[nylug-talk] .oO or MS Office ? Neither! [LONG]

Henning Follmann hfollmann at itcfollmann.com
Wed Apr 4 12:50:59 EDT 2007


On Apr 4, 2007, at 11:25 AM, Peter C. Norton wrote:

> I've dealt with craploads of documentation in my time. My ideal is
> something like a good wiki for writing and presenting a document
> (eg. the way something like moinmoin works) and being able to spit out
> a document, with included cruft like default headers, formatting,
> etc. into asciidoc and have it produce pdfs (or docbook, or latex,
> etc. if someone wants to tweak their output further) and I don't have
> to do any more than say, as with a wiki


That comes close to what I would like to see.
Since the discussion goes more and more into format and collaboration  
I will put an (long) example what I want to see:
Assume two companies alpha and beta. Both are chemical manufacturers.
When you deal with chemicals it is good practice to have SOPs in  
place for every chemical your employees might come in contact with.
And of course you also need specification of the chemicals you are  
actually producing.
Back to the SOP:
They should include stuff like
- name of the chemical
- chemical properties
- how to handle the chemical
- and specific operation instruction for processes in your site

These SOPs are created by many different employees in you company and  
they have to be available to even more employees
It is important to mention that creativity is something bad here. You  
want that all SOPs look the same. Employees must find the required  
information fast, and if the documents are always different that  
creates a problem.
So if we use an office product what do we create? An office document  
right. It might have the term SOP in the title but is still an office  
document. And it might have a <Heading1> before a paragraph which has  
the text "Handling" but that is about it.

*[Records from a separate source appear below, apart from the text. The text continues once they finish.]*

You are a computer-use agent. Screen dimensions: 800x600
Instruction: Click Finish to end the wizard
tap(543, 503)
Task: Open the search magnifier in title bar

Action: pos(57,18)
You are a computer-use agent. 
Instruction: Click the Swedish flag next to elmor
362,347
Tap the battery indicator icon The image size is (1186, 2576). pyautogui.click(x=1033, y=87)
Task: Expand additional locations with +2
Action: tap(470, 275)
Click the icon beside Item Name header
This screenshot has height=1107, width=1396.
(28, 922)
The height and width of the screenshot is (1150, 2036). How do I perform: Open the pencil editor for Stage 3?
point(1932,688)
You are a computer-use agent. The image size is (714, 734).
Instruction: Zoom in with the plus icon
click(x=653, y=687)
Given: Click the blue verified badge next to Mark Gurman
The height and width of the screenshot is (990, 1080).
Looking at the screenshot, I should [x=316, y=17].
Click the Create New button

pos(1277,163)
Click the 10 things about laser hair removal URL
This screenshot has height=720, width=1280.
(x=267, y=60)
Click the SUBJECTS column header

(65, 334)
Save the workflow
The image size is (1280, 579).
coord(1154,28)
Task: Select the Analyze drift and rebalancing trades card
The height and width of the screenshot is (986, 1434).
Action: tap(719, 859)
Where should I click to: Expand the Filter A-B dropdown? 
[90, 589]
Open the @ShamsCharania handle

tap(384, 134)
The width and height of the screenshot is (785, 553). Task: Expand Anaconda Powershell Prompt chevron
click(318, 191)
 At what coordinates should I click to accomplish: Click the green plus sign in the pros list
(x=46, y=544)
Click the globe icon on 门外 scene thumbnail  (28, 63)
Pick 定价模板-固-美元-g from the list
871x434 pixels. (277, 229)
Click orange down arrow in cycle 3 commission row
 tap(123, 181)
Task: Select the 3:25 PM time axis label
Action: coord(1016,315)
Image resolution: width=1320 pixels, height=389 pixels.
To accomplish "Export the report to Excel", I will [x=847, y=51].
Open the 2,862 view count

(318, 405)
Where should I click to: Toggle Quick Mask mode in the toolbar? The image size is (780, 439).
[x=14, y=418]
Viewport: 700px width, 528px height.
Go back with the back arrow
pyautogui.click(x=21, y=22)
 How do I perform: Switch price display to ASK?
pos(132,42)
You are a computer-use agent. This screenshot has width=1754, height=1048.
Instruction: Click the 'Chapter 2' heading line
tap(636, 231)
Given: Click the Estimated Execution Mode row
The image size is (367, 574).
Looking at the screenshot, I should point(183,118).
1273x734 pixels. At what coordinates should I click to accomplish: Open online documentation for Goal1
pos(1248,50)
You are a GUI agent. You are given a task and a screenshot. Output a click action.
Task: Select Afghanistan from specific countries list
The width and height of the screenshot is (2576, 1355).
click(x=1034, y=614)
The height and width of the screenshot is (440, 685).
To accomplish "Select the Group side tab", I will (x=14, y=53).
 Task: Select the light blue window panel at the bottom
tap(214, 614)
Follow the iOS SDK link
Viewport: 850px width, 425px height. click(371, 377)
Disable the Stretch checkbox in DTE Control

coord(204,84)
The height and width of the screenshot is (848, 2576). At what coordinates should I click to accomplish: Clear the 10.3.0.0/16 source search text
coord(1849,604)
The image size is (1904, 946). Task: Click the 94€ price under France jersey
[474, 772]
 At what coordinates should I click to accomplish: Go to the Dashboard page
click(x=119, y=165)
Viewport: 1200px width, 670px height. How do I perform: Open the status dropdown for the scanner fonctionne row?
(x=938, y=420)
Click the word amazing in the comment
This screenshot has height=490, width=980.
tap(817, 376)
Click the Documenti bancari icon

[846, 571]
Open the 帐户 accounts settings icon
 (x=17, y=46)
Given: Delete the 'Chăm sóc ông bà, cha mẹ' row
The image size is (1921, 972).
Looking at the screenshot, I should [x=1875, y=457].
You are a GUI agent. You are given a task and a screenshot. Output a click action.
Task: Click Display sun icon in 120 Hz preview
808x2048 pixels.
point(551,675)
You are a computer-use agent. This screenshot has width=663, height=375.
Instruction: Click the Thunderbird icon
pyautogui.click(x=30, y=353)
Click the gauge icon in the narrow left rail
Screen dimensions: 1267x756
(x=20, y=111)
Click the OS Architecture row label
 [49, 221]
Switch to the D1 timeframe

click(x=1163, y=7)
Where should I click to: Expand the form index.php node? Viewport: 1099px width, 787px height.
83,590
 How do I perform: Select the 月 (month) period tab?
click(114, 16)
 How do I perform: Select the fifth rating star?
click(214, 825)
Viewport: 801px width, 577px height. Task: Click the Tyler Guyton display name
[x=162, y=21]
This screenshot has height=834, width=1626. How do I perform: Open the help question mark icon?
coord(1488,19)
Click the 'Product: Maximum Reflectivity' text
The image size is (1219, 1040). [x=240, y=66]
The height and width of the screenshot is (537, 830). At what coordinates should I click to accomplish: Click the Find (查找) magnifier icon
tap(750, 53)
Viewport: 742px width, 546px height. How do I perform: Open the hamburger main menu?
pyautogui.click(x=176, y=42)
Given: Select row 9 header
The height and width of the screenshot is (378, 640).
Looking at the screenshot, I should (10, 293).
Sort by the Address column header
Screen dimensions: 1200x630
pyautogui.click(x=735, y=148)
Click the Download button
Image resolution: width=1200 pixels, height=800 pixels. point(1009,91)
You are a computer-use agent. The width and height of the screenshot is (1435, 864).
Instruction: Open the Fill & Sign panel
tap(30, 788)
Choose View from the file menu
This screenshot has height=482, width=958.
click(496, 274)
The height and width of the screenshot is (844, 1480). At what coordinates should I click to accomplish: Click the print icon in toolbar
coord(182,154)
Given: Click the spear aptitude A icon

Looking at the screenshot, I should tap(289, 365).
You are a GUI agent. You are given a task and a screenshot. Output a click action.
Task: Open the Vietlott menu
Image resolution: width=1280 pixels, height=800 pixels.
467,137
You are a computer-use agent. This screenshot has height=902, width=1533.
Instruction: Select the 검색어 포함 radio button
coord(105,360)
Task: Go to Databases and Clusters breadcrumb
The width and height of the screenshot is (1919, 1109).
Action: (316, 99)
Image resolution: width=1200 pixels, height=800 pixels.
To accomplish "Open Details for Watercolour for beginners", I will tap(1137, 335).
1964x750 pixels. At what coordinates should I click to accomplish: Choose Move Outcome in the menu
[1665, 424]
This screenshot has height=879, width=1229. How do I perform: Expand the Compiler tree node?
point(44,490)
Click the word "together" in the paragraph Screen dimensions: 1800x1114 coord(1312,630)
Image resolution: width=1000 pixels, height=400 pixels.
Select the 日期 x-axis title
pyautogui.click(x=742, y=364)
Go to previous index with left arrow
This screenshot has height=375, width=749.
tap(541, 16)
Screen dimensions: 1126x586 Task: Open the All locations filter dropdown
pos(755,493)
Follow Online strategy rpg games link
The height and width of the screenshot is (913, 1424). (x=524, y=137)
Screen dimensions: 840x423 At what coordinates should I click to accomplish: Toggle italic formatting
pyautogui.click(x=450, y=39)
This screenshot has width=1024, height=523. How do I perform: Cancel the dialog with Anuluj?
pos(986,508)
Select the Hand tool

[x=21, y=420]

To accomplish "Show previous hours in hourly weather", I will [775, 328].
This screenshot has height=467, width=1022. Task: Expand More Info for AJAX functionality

When we create a xml document workflow we would have an xml document  
associated with a SOP.DTD.
The DTD would spell out what nodes (e.g. Handling) are mandatory and  
in what order they have to appear.
That is actually important information. No office document can  
provide that. Sure you could use templates, but that is what it says  
a template not a real method for validation.
And also that color fetish guy who just does not care that there are  
actual 20% of men who cannot tell the difference between red and  
green, who just wont stop putting those colors into his office  
documents. If you have xml SOPs and a corporate wide stylesheet for  
these documents all will come out the same. And it's also much easier  
to produce documents for online use.

Next alpha and beta merge, currently it's real hip to merge and get a  
new name:
delta appears.
Now all the documents for sales have to be re-branded. Try doing that  
with office documents.
Now with xml sales documents you develop a new stylesheet and your ar  
done.
A small script to create all new printouts and thats it.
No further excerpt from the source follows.